CI/CD

Security Testing

A practical guide to embedding security checks into delivery so risks surface early and are handled with clear ownership.

Security testing in DevSecOps is not a phase at the end of development , it is a continuous practice integrated into the delivery pipeline at every stage where problems can be caught cheaply. The shift-left philosophy recognizes that a vulnerability discovered during code review costs almost nothing to fix; the same vulnerability discovered after deployment may cost weeks of remediation, regulatory scrutiny, and loss of customer trust. Effective security testing means choosing the right tools for each stage, making results actionable, and maintaining the discipline to act on findings rather than accumulate them.

Learning objectives

What you should be able to do after reading.
  • Match common security test types to the risks they are best at finding.
  • Understand how quality gates and false positives affect pipeline value.
  • Place security checks where they give useful feedback without slowing delivery unnecessarily.

At a glance

Fast mental model before you dive in.
Static coverage
  • SAST
  • SCA
  • Secret scanning
Runtime and asset checks
  • DAST
  • Container scanning
  • IaC scanning
Decision control
  • Quality gates
  • Triage
  • False positives

Core idea

Different security test types are suited to different phases of the development lifecycle and different categories of risk. Static analysis is best run at commit time because it requires only source code. Dynamic analysis requires a running application and is most useful in staging environments. Dependency scanning can run at any time and should run on every build. Container scanning is most useful when the image is built. Each test type finds different problems and has different false positive rates. Knowing which tool to reach for and when is a skill as important as knowing how to use the tools.

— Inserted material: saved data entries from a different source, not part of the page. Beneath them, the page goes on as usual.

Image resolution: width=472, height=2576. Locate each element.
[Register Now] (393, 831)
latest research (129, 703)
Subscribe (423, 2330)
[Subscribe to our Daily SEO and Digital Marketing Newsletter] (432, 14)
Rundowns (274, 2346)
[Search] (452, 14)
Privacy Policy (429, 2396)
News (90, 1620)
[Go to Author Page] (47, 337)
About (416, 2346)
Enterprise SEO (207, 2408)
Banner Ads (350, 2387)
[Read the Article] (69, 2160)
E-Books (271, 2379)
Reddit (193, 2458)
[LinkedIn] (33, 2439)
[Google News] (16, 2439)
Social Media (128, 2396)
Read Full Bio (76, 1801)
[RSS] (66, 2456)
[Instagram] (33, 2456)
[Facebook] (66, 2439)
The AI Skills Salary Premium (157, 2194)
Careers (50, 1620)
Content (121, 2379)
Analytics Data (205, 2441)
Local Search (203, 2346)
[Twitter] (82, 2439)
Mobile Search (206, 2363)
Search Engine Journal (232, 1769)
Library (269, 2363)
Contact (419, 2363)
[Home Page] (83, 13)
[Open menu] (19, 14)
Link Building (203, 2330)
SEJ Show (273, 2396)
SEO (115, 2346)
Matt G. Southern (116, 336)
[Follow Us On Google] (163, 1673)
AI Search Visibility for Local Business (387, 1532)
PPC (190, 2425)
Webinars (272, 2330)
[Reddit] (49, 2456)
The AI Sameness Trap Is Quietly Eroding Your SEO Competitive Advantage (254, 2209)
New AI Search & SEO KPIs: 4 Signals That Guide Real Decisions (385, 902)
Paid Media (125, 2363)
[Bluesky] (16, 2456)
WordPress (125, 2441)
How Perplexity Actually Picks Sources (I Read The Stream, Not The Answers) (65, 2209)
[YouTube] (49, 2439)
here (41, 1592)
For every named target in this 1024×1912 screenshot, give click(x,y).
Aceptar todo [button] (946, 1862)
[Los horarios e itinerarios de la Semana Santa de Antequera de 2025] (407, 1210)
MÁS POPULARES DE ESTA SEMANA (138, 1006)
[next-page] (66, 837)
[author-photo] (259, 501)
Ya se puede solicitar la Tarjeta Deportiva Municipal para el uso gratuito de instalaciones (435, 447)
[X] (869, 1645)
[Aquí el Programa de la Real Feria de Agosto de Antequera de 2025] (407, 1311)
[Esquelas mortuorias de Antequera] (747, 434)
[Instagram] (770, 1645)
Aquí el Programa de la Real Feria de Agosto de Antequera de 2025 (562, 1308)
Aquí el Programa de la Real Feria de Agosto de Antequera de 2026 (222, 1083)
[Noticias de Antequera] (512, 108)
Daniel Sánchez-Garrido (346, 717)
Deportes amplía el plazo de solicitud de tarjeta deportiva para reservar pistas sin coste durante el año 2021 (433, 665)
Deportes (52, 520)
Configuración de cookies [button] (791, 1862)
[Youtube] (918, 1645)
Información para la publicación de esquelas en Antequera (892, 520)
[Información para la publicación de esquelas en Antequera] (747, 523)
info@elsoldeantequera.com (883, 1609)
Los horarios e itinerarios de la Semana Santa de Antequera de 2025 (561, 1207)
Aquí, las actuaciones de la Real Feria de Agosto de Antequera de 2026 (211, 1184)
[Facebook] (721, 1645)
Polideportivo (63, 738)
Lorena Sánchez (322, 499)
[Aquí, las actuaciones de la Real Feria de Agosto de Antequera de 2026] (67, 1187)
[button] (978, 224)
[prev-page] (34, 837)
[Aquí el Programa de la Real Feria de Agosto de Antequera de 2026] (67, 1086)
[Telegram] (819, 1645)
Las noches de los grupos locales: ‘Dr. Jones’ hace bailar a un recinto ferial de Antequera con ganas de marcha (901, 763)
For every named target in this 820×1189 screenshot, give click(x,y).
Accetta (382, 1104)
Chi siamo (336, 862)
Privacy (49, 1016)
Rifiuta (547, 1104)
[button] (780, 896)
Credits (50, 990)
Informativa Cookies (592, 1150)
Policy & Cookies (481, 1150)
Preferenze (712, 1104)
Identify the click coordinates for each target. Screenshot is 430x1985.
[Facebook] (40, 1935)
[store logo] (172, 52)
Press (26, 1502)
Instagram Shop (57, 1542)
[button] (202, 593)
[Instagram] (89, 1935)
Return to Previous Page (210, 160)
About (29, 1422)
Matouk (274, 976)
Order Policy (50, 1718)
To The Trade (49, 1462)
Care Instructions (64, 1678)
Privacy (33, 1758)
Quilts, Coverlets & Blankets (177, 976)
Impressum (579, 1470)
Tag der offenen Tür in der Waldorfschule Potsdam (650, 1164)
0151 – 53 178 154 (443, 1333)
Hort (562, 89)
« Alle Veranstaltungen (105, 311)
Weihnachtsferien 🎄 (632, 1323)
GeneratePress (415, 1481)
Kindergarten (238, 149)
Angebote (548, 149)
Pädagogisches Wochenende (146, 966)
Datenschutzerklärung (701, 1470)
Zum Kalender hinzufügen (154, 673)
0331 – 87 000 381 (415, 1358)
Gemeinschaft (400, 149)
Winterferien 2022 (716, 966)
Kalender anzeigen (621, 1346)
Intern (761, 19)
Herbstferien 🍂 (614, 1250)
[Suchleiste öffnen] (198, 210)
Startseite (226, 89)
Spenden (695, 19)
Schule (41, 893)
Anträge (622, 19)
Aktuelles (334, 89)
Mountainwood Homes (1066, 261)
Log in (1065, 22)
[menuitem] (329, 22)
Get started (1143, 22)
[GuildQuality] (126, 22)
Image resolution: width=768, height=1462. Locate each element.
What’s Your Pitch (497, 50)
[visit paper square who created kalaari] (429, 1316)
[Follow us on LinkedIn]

The relationship between security testing and security monitoring is often confused. Security testing looks for vulnerabilities in the software before it reaches users, it is a delivery control. Security monitoring detects attacks against the software after it has been deployed, it is an operational control. Both are necessary, and gaps in security testing increase the burden on monitoring. But monitoring cannot compensate for systematically not testing, it only detects exploitation after the fact.

Proportionality matters. Not every change requires every security test, and adding expensive slow tests to every commit quickly creates a pipeline that developers learn to ignore or work around. The right approach is to match test intensity to change risk, a documentation change needs no security scanning, a change to the authentication module warrants thorough static analysis, DAST against the login flow, and SCA for any new dependencies. Progressive security testing, where more thorough checks run as changes progress toward production, balances speed and rigor.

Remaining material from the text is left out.